■ **Direction 1**:
Recast the entries as a numbered list, from their first line through the line with "I want to click", both included, leaving out blank lines.

Categories: MSDN / DotNet / Java / Scripts / Linux / PHP Ask - La ask - La Answer

how to extract value from text?

i saved a html code into a text file. But how can i get the value i want from these sentences?

<TD BGCOLOR=#FFFFFF>2 Months</TD><TD BGCOLOR=#FFFFFF ALIGN=CENTER>3.10</TD></FONT></TR>
<TR><font face="Verdana, Arial, Helvetica, sans-serif" size=2><TD BGCOLOR=#FFCCCC>3 Months</TD><TD BGCOLOR=#FFCCCC ALIGN=CENTER>3.20</TD>

how can i get the value 2months, 3.10, 3 months, 3.20?
pls help me...thank you.
i using c#
[514 byte] By [shanny] at [2007-11-11 8:10:29]
# 1 Re: how to extract value from text?
I suggest you to create custom class. If you dont want to do that, you may check the following links.

StringFilter for C#
http://www.devhood.com/tools/tool_details.aspx?tool_id=186

Removing HTML from the text in ASP
http://www.codeproject.com/asp/removehtml.asp

I think you may get good idea out of it.

■ **Provided entries**:

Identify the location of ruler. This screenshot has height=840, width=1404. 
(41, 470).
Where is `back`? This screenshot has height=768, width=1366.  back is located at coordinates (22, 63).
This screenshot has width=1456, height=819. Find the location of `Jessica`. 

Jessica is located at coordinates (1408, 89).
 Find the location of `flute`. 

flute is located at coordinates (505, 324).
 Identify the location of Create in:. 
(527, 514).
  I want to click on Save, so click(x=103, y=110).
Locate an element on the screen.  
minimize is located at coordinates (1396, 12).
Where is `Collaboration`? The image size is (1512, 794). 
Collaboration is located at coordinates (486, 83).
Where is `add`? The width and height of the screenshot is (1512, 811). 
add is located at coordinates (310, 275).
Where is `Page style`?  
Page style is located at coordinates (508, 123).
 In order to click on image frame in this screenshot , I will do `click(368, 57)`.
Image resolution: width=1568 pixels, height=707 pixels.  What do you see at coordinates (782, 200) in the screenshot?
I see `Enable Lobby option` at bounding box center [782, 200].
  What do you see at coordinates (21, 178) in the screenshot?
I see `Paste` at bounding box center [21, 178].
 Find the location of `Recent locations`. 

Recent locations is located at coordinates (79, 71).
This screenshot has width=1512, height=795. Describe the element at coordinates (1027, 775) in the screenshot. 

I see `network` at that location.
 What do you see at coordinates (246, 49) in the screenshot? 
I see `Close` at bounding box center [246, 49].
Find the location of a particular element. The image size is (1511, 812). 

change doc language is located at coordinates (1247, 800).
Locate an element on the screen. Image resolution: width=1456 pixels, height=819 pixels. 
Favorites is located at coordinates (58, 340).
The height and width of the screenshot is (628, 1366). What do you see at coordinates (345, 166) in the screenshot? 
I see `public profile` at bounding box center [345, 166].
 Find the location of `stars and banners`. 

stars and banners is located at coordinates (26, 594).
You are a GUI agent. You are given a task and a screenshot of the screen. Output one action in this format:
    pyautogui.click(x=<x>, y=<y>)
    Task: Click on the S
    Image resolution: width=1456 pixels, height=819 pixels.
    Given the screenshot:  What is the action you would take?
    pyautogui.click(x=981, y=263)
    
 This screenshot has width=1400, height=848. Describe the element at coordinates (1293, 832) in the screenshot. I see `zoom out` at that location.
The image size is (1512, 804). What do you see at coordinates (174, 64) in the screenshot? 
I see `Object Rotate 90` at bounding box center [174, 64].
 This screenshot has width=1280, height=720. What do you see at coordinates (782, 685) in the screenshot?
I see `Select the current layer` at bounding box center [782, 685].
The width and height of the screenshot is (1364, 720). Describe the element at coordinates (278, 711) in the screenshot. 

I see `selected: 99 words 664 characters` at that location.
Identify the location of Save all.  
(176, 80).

■ **Direction 2**:
Continue the forum thread about extracting values from saved HTML in C# from where it stops.

■ **Output 1**:
1. Identify the location of ruler. This screenshot has height=840, width=1404. 
2. (41, 470).
3. Where is `back`? This screenshot has height=768, width=1366.  back is located at coordinates (22, 63).
4. This screenshot has width=1456, height=819. Find the location of `Jessica`. 
5. Jessica is located at coordinates (1408, 89).
6.  Find the location of `flute`. 
7. flute is located at coordinates (505, 324).
8.  Identify the location of Create in:. 
9. (527, 514).
10.   I want to click on Save, so click(x=103, y=110).

■ **Output 2**:
Sync at 2007-11-11 21:48:00 >
# 2 Re: how to extract value from text?
thank you, ur post did help me...but i have one more doubt
after all the tag have been removed, my output is like this 2 months3.10 3months3.20
wat method should i use so that i can get 3.10 when i search for 2 months?
thank you...
shanny at 2007-11-11 21:48:55 >
# 3 Re: how to extract value from text?
Here is a method that might work for you. Its structured pretty strictly on your given inputs though.

Dim HTMLText As String = [HTML String]

'remove all breaks
HTMLText = System.Text.RegularExpressions.Regex.Replace(HTMLText, vbCrLf, "")
'remove all the tags
HTMLText = System.Text.RegularExpressions.Regex.Replace(HTMLText, "(?:<[^>]*?>)", " ")
'remove extra spaces
HTMLText = System.Text.RegularExpressions.Regex.Replace(HTMLText, " +", " ").Trim
'parse leftover data
For Each match As System.Text.RegularExpressions.Match In System.Text.RegularExpressions.Regex.Matches(HTMLText, "(\d+ *\w*) *(\d+\.?\d*)")
MsgBox(match.Groups(1).Value & " " & match.Groups(2).Value)
Next
AdamP at 2007-11-11 21:49:53 >
# 4 Re: how to extract value from text?
I just realized you were using c#, sorry about that, if you cannot translate let me know.
AdamP at 2007-11-11 21:50:54 >
# 5 Re: how to extract value from text?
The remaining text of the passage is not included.